* **Problem**
The answer consists solely of the lines running from the one with "You are a GUI" through the final line below, transcribed exactly and without any pictures.

-- Record excerpts follows --

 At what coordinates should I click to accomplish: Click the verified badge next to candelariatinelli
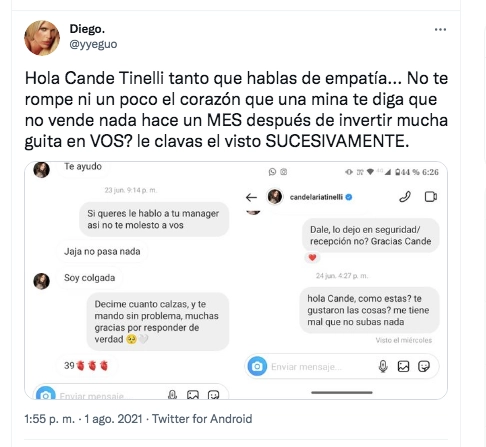pos(349,197)
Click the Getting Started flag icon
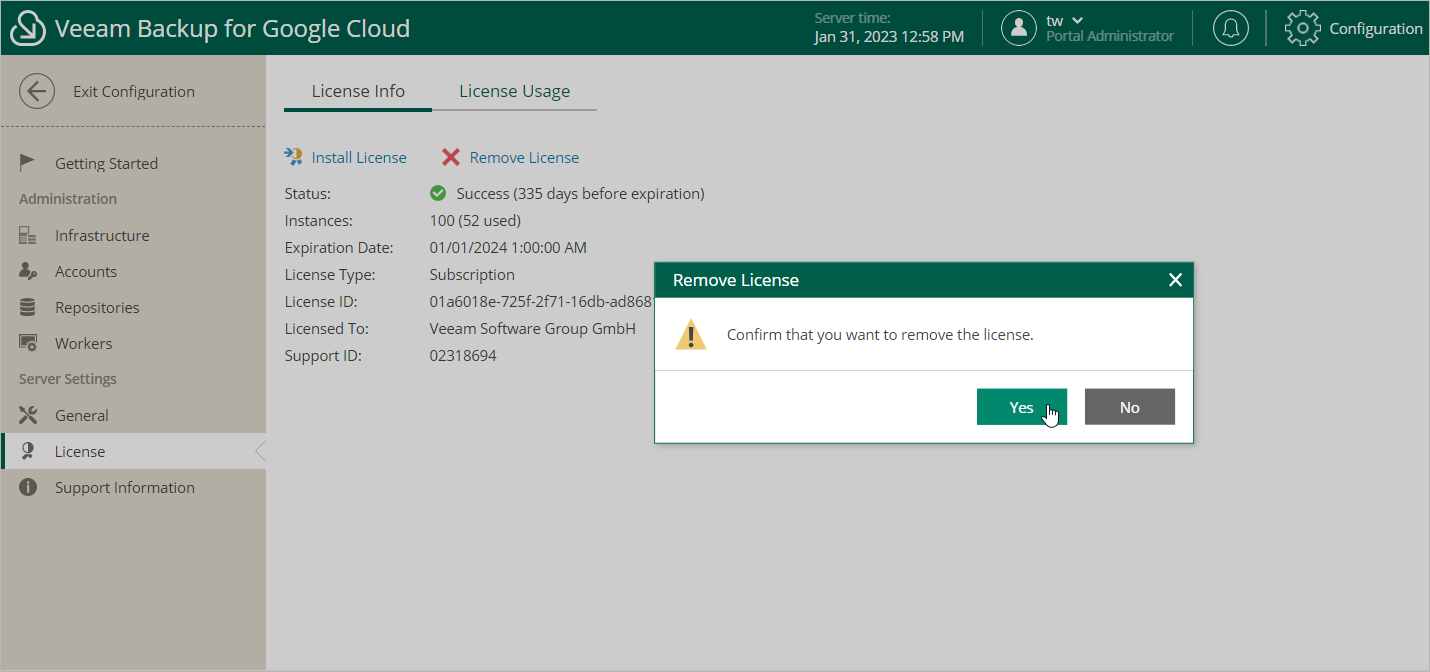Viewport: 1430px width, 672px height. click(28, 163)
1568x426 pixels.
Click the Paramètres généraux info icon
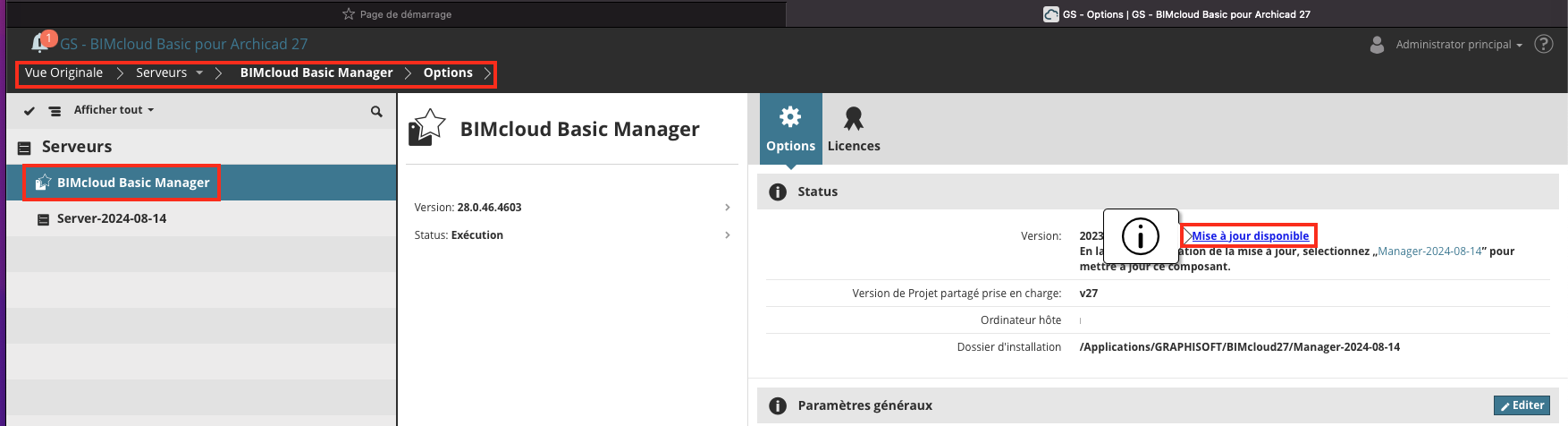tap(778, 405)
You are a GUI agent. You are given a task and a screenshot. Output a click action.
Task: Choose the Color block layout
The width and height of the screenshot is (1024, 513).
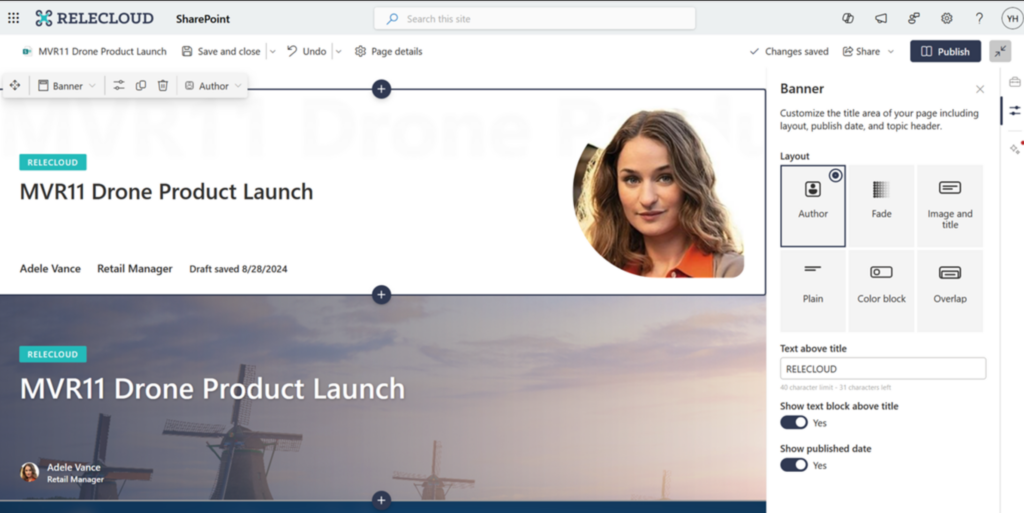pyautogui.click(x=881, y=291)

-- Record excerpts concluded --

* **Expected answer**
You are a GUI agent. You are given a task and a screenshot. Output a click action.
Task: Choose the Color block layout
The width and height of the screenshot is (1024, 513).
pyautogui.click(x=881, y=291)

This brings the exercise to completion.